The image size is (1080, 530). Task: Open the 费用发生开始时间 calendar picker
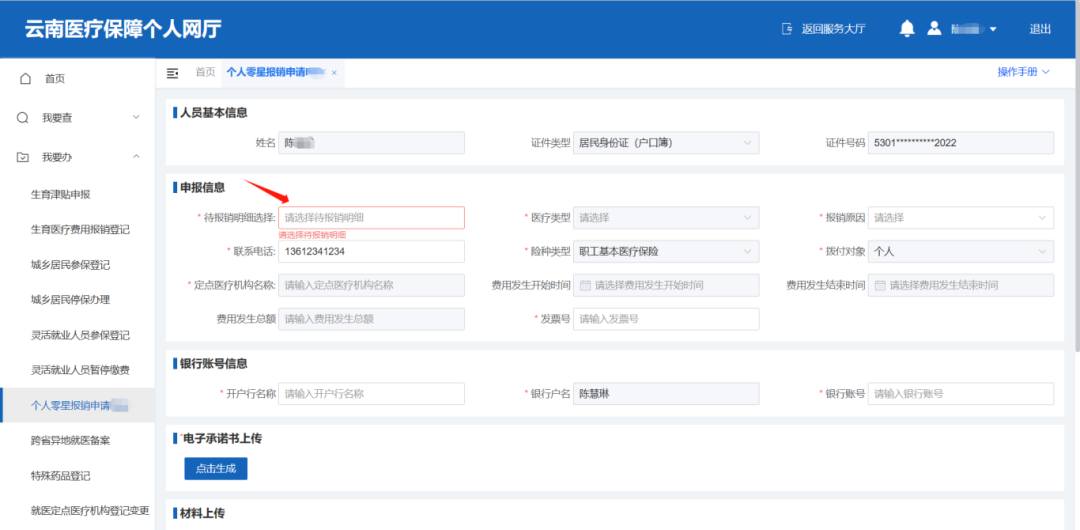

====

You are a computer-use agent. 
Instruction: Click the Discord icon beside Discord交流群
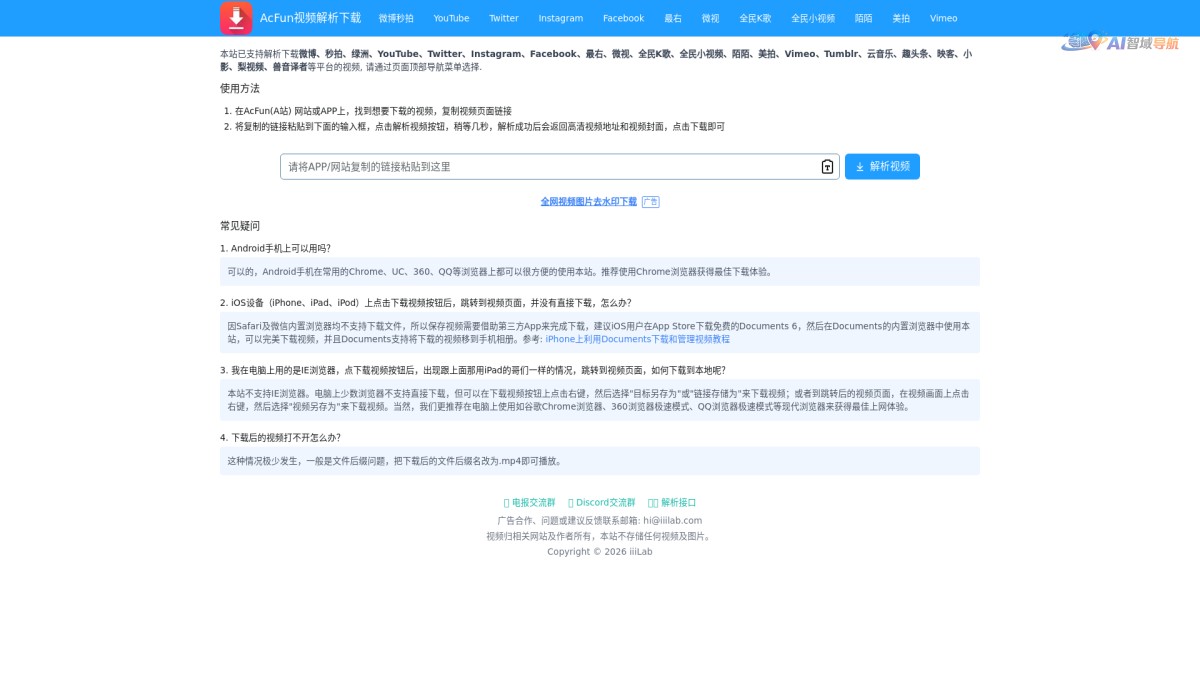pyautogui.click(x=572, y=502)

====

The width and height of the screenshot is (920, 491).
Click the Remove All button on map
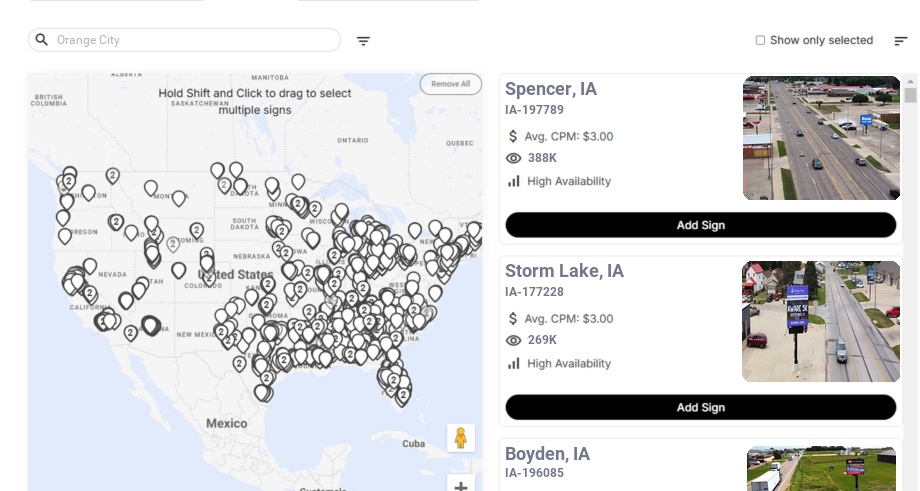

====

WORK TASK: Starting at the line with "The width and" and ending at the line with "Click the Remove All button on map", print each line of the listing above exactly, with no other lines.

ANSWER FOR THE TASK:
The width and height of the screenshot is (920, 491).
Click the Remove All button on map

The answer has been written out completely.